Come fare per… Presentarsi a un colloquio – Parte prima

Se state leggendo questo post è perché probabilmente avete già vinto le prime sfide per ottenere un colloquio (preparazione cv con relativa presentazione, lettura annuncio e candidatura, primo colloquio telefonico) e siete quindi in procinto di avviarvi verso l’agenzia o l’azienda che vi ha contattato.
Avete iniziato a scalare una montagna, ma “avete l’attrezzatura giusta”?
Dobbiamo quindi lasciar spazio a due strade: la presentazione fisica e quella caratteriale (quest’ultima verrà approfondita in un altro post).

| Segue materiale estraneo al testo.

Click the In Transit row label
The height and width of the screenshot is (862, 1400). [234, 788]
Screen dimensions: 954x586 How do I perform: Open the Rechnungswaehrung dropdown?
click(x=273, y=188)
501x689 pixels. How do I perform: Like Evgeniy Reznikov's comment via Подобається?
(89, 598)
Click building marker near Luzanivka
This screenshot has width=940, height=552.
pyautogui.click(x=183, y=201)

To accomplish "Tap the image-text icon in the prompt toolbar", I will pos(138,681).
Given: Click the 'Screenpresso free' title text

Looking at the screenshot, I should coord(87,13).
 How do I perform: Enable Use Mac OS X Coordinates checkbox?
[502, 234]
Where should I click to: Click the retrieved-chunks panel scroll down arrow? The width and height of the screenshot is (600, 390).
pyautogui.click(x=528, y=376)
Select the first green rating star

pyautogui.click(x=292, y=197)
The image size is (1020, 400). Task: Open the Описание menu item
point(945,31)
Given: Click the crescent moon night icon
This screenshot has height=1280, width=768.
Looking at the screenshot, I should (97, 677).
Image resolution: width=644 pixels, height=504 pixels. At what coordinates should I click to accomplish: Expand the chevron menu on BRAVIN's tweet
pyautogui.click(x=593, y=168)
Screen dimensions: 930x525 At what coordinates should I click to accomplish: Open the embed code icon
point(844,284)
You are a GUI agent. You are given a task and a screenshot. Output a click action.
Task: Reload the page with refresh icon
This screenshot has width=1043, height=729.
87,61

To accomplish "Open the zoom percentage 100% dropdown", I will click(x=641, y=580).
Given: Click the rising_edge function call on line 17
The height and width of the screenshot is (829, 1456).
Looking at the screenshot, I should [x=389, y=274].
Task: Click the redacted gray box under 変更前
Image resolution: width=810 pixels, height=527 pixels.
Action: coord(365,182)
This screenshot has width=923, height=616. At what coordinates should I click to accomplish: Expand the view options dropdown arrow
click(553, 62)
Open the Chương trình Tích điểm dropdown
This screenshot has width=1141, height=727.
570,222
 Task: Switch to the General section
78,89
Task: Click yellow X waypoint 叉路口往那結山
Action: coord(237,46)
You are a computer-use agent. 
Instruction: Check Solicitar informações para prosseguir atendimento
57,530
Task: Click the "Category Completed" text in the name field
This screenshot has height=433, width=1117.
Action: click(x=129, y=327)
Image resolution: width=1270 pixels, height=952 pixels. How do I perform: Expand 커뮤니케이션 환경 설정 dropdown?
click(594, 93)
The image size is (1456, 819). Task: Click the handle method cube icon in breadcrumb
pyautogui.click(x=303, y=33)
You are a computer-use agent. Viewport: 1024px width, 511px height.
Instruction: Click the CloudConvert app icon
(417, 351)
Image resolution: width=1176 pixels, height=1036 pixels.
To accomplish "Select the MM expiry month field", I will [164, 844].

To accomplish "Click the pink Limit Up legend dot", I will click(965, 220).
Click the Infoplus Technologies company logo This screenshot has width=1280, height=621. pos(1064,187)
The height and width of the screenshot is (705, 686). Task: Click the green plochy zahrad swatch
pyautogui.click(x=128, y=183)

Iniziamo quindi dalla presenza estetica.

Capita, infatti, sempre più spesso che si dia per scontata la propria immagine. Sicuramente molti di voi penseranno: “Ecco, prima di avere un lavoro devo spendere un sacco di soldi in abiti firmati per fare bella impressione!”. ALT! Dare una buona impressione di sé è diverso dall’indossare un capo di alta moda.
Sto parlando delle basi dell’igiene personale! Arrivare ad un colloquio con odori piuttosto sgradevoli è un primo segno di maleducazione nei confronti del vostro interlocutore (sta lavorando e voi minacciate la sua incolumità cercando di narcotizzarlo!), nonché di poco amor proprio. Nessuno si senta offeso nell’orgoglio, ma posso garantirvi che accade più spesso di quanto crediate!
Una volta sorpassata questa prima fase (o bypassata per chi già si era evoluto in candidato versione 2.0, ossia candidato pulito e profumato), dirigetevi all’armadio.
Evitate i consigli di “Enzo e Carla”: nessuno vi darà una prepagata per spendere 1.000 euro in abiti all’ultimo grido (sempre che non vogliate far urlare il vostro portafoglio!). Dovete pensare alla mansione per la quale state per sostenere il colloquio, evitando sempre vestiti rotti, strappati, macchiati e sporchi (anche qui direte “son cose che già si sanno” e vi ribadisco che più volte a settimana mi capitano candidati che si presentano in stati a dir poco pietosi!).
Sappiate che sarete valutati non solo per quello che sapete fare, ma anche per come apparite. Pensate ad un’addetta vendite: entrate in un negozio e la commessa che vi accoglie ha il gradevole profumo di un muflone (magari ha appena finito di riorganizzare il magazzino nel retro e quindi ha una spiegazione più che plausibile), ha una deliziosa cresta verde e fucsia e, quando si abbassa, le si vede benissimo la riga del fondoschiena. La vostra reazione non sarà quella di trattenervi a lungo nel negozio, ma di “cambiare aria”: ecco, non vogliate far scappare il vostro interlocutore che magari non ha la mentalità aperta come la vostra in fatto di moda. Ovviamente, se dovete sostenere un colloquio per una posizione creativa (cercasi cantante per gruppo punk, stilista, …) l’essere un po’ eccentrico nell’abbigliamento aiuta.